[Zope] Defining High Load in Heavily DB Driven site (was: [Zope] zope2.2.0 and what is high load)

Paul Everitt paul@digicool.com
Fri, 11 Aug 2000 09:03:26 -0400


"Dario Lopez-Kästen" wrote:
> 
> Hello!

Hello Dario!

> I need to find more info on how Zope handles threading with relation to
> database connections.

How about:

  http://www.zope.org/Documentation/Developer/Models/ZODB

The jargon of threads and connections (and then threads again) can be
pretty confusing in Zope.

First, ZServer is the thing in front listening for socket requests.  It
has a connection pool (select based) which maps into Python threads in
the Zope application.  (ZServer is part of the Zope process, I'm
discussing logical partitioning.)

Each concept of a "thread" in Zope is actually a "database connection"
to the ZODB.  Threads get a private copy of the transaction space, thus
greatly simplifying (to the point of removal) the need for programmers
to think about thread safety.

If you're talking about the thread concurrency a connection to Oracle,
then that's a bit different.  I _think_ that ultimately this maps to the
number of Zope database connections.

This conversation is probably better in the zope-dev list.

> I am currently considering and evaluating Zope as one of the options we have
> to build a really large, completely databasedriven "enterprise scale"
> web-platform. I am a bit worried about this "maximum of 7 threads per db

This isn't a maximum.  It's just the default.  It's easy to increase the
number of connections.

> connection" limitation mentioned previously, and I need to know a) what does
> this mean in terms of accesibility, b) how does it affect performace, and c)
> how does Zope work (in detail) with external database connections.
> 
> We are going to be using Oracle as our DB backend, all our served data will
> be database *only* (some of it will be fairly large), and efficient database
> connections is *crucial* to what we intend to do.
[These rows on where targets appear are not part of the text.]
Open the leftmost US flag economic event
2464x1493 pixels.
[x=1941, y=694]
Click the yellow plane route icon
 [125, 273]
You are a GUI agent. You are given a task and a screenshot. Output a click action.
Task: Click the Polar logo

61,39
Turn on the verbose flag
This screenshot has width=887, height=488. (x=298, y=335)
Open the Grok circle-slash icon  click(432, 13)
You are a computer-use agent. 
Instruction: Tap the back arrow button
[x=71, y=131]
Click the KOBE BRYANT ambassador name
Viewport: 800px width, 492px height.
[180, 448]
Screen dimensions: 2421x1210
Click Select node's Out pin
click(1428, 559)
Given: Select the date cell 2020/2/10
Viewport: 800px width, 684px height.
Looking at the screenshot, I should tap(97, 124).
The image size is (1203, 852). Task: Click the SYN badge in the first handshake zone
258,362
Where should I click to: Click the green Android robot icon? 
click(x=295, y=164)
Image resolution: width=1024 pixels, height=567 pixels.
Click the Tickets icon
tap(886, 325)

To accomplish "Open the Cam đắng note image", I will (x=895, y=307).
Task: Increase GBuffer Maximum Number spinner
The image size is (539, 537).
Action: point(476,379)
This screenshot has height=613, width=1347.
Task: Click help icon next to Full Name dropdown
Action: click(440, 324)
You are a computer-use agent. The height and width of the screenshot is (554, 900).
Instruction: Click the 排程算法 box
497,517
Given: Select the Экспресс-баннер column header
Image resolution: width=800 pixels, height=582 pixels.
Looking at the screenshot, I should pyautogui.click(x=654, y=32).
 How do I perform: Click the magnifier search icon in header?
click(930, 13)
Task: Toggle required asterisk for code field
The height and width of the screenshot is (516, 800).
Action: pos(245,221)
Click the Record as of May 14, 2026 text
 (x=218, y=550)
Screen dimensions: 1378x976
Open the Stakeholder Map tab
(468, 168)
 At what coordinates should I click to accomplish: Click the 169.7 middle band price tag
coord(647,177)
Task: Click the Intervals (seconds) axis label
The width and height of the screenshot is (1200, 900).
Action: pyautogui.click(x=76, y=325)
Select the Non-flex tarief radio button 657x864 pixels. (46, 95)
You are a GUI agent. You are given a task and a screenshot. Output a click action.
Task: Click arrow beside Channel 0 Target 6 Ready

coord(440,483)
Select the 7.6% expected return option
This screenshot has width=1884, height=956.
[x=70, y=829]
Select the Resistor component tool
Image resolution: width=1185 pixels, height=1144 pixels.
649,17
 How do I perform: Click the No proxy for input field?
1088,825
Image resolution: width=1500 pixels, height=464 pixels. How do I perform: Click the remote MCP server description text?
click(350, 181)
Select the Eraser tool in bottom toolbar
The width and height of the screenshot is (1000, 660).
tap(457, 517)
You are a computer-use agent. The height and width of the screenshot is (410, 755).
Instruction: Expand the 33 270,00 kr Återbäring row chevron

Since you're not using any persistent objects in Zope (unless you do
caching of the SQL data, which you probably should), then you don't have
to worry about process growth from having more database connections for
Zope.  Jack it up to 25.

Since much of the time in a Zope hit is taken by rendering to HTML, a
number like 25 probably means you can process a hundred simultaneous
Oracle requests.  That works out to be an average of around ten million
hits per day.  If you want more, increase the number.

> We are going to have between 10-20k users at most and I expect the maximun
> of simultaneous connections to be beween 400 - 900 under heavy load; "normal
> load" will probably oscillate around 25-200 simultaneous connections (these
> numbers are crude guesses, but take into account increased usage over time
> as more services are provided in the future).
> 
> Bandwith problems are not an issue, nor is computing power.
> 
> I would appreciate any pointers to documentation or people to ask.

Is this an intranet or a public site?